WEKA provides various supervised and unsupervised filters for preprocessing of data which remove particular attributes and also provide some advanced operations such as principal component analysis [17].

B. Classification

It contains more than 100 classification methods. These are Bayesian method, function-based learners, lazy method, meta method, miscellaneous methods, rule-based methods, meta-classifiers, multiple instance classifiers [17].

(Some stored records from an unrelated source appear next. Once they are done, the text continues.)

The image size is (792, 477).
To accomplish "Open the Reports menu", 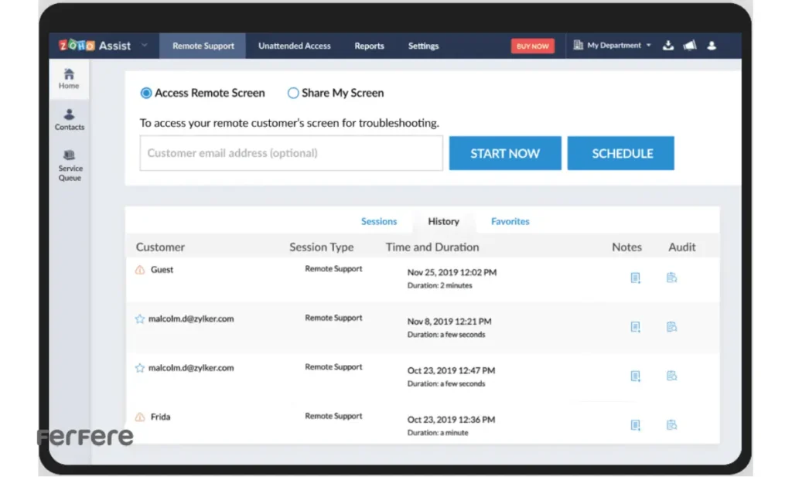I will coord(369,46).
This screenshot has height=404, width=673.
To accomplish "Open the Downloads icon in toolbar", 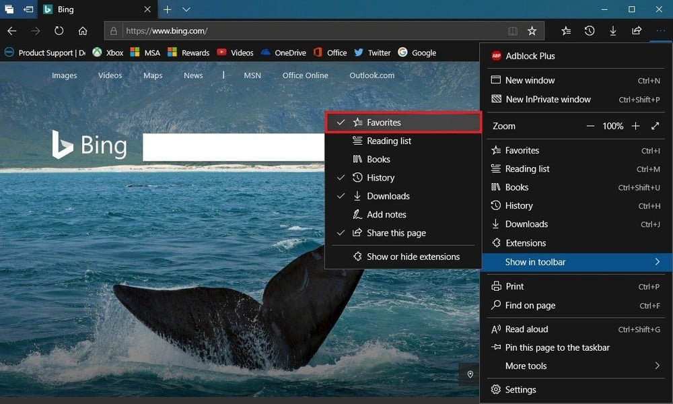I will pyautogui.click(x=613, y=31).
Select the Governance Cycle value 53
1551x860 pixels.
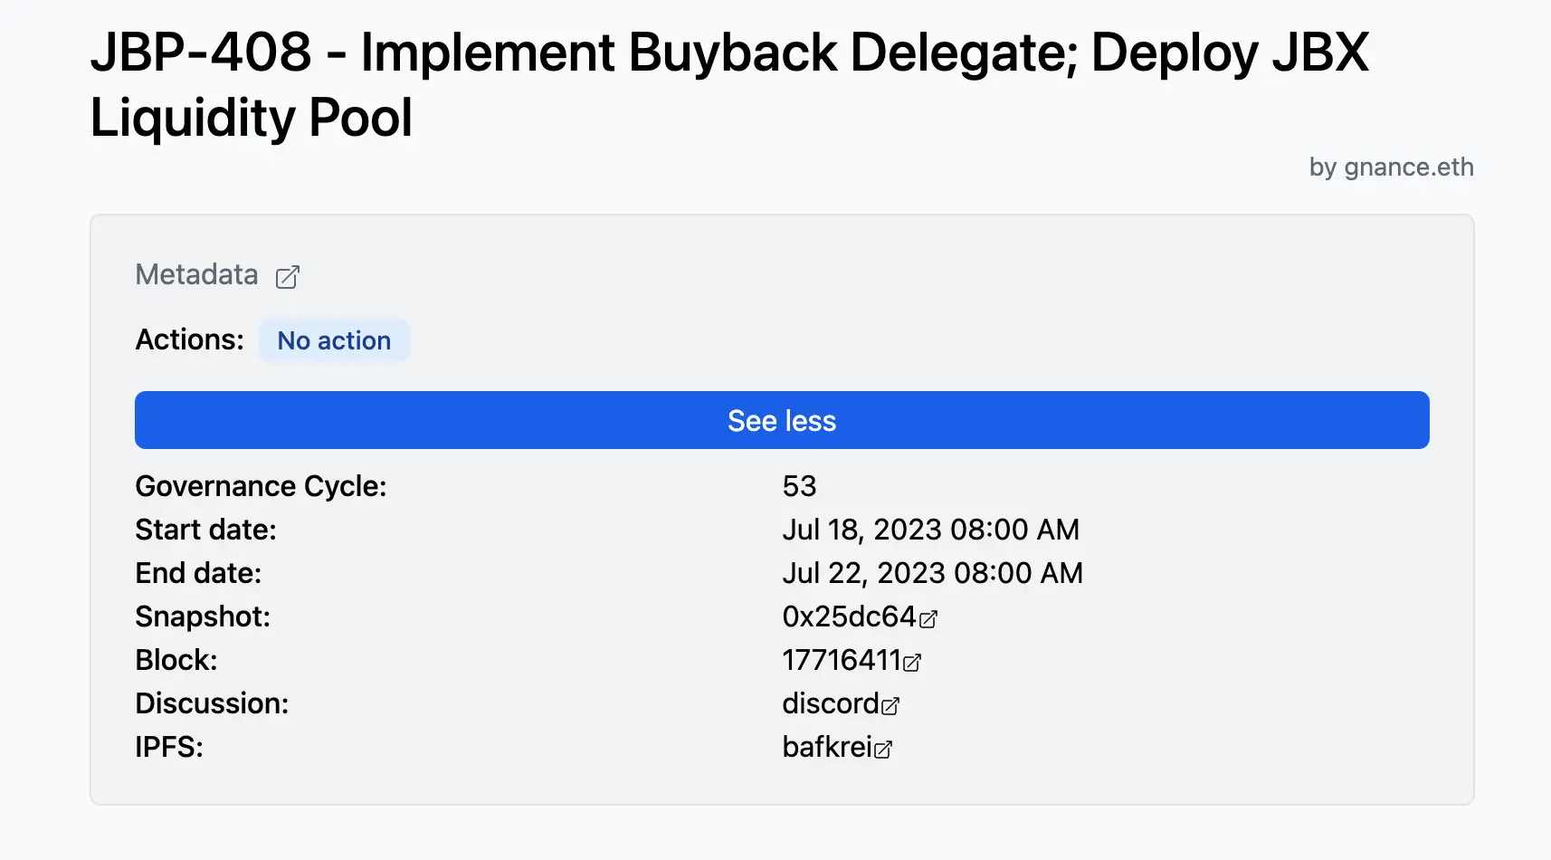click(x=800, y=486)
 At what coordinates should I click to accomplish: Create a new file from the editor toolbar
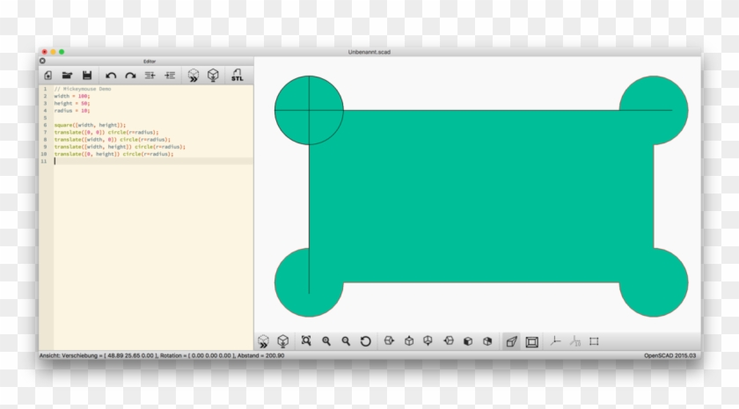point(48,76)
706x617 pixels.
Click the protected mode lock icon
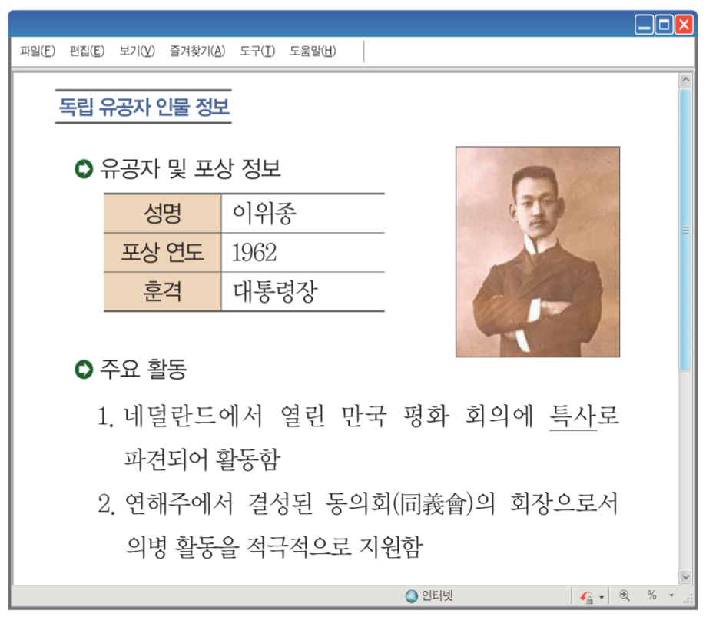pyautogui.click(x=589, y=598)
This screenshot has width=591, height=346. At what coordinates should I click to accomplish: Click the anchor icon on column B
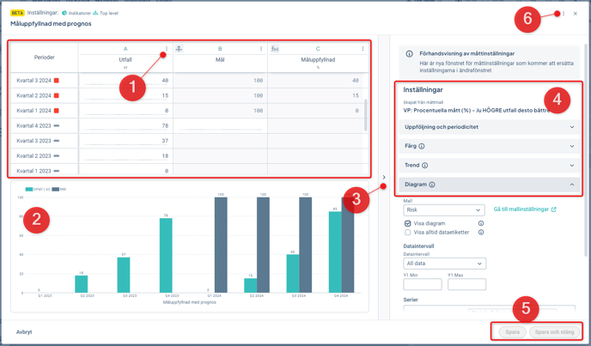[x=179, y=49]
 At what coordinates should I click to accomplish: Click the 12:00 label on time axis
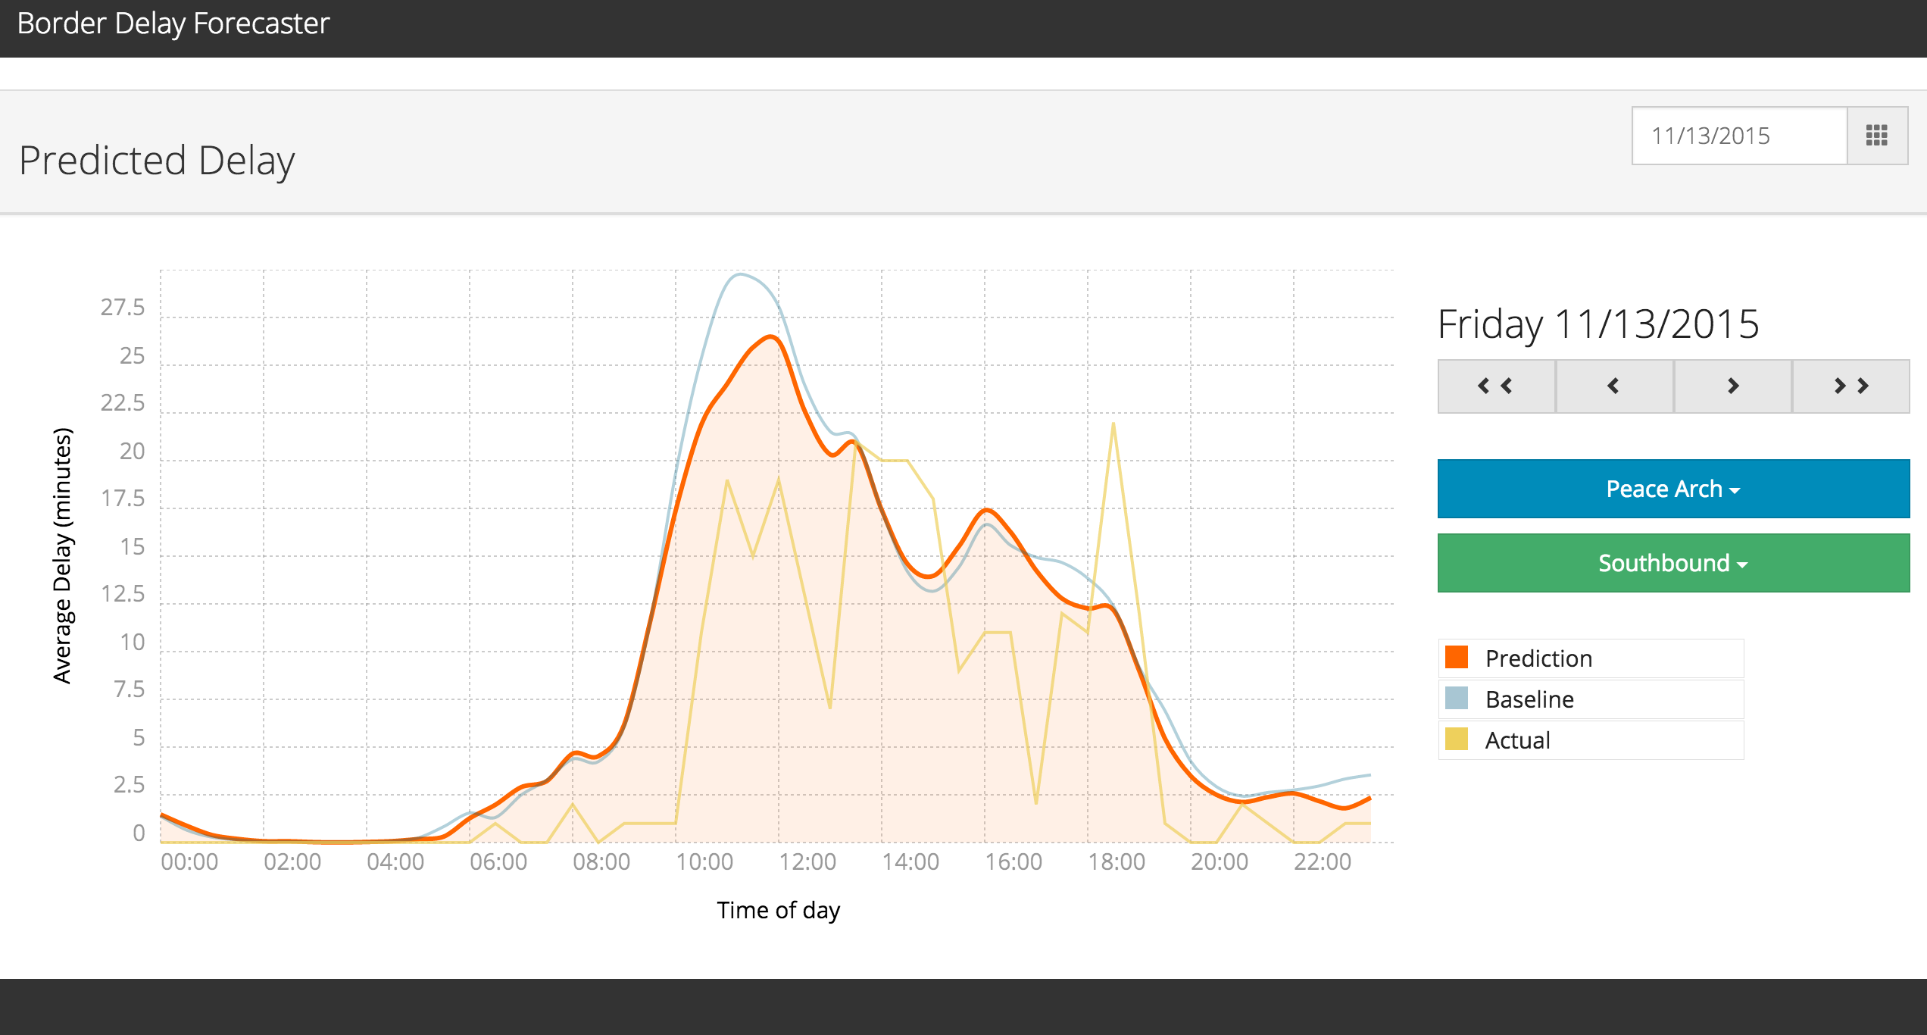click(807, 861)
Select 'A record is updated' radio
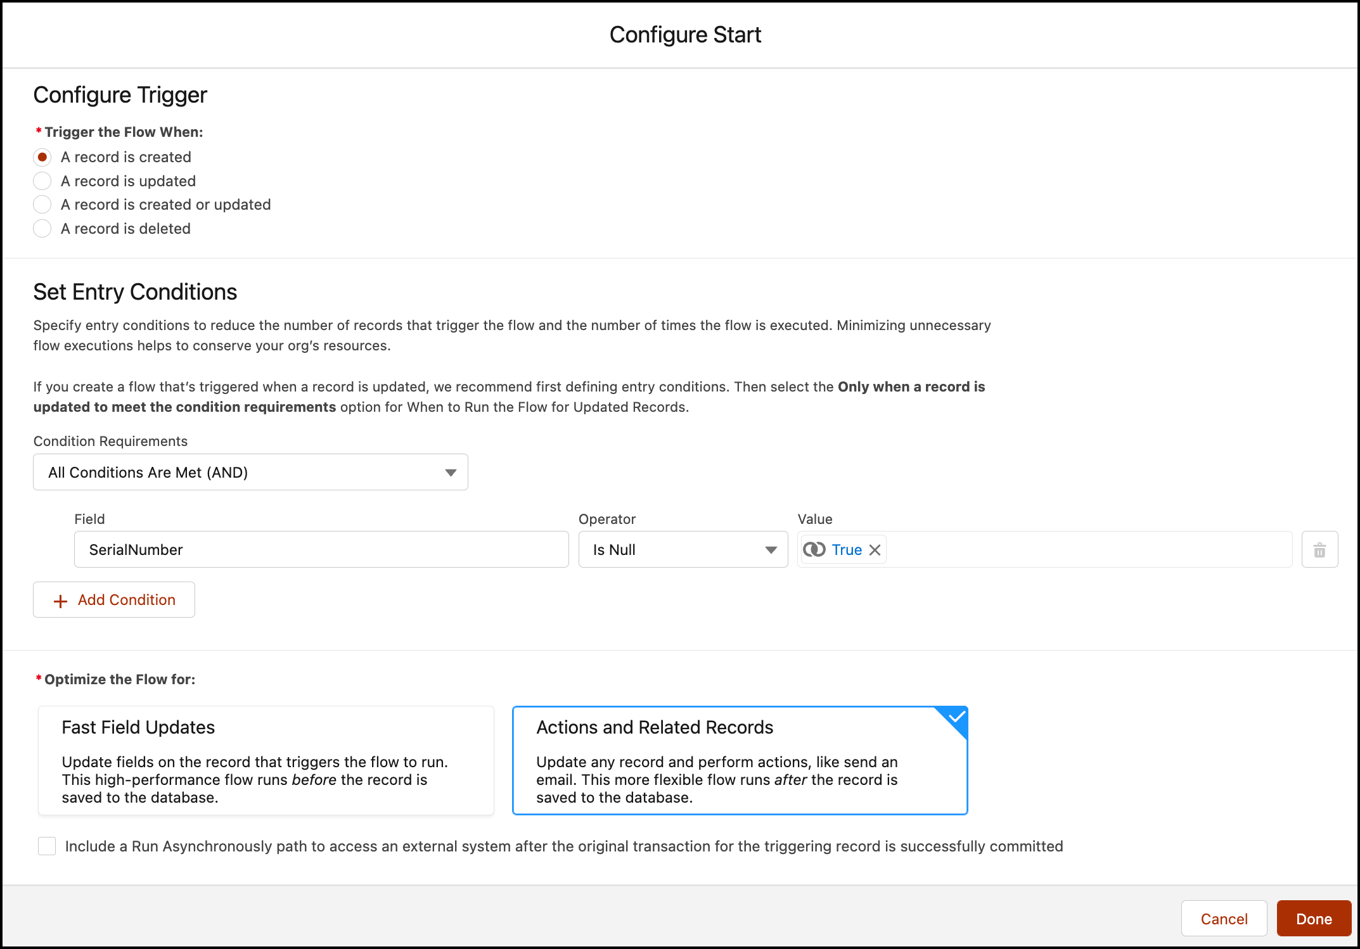This screenshot has width=1360, height=949. pos(42,181)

• Bayesian method: Algorithms that use Bayes Theorem like Bayesnet, Naive Bayes, Naive Bayes Simple, Naive Bayes Updateable [18].
• Function-based learners: Algorithms that estimate the function like LibSVM, Logistic, Multilayer Perceptron, RBF Network, Simple Logistic, SMO, SPegasos, voted perceptron.
• Lazy Method: Algorithms that use lazy learning like IB1, IBK, KStar, and LWL.
• Meta Method: Algorithms that use or combine multiple algorithms like AdaBoostM1, Attribute Selected Classifier, Bagging, Grid Search, Metacast etc.
• Miscellaneous Method: Implementations that do not fit into the other groups like Hyperpipes, Serialized Classifier
• Rules-based Method: Algorithms that use rules like Conjunctive Rule, Decision table, Ridor, ZeroR [18].

C. Clustering

Unsupervised learning is supported by various Clustering Schemes including cobweb, DBSCAN, EM, FarthestFirst, Filtered Clustering, Hierarchical Clustering, Make Density-based Clusterer, Optics, Simple k Means. In clustering, there is an easy way to discard undesired attributes.

D. Attribute Selection

Various attribute selection methods are available in WEKA CfsSubsetEval, ChiSquaredAttributeEval, and ClassifierSubsetEval etc.

E. Data Visualisation

Data can be analyzed visually by plotting various attributes.

V. Dataset

The experiment is performed on datasets available in WEKA tool itself. The main owner of this data is the National Institute of Diabetes and Digestive and kidney diseases. There are few limitations to this data. Each patient is female of at least 21 years old. The numbers of instances are 768 [19].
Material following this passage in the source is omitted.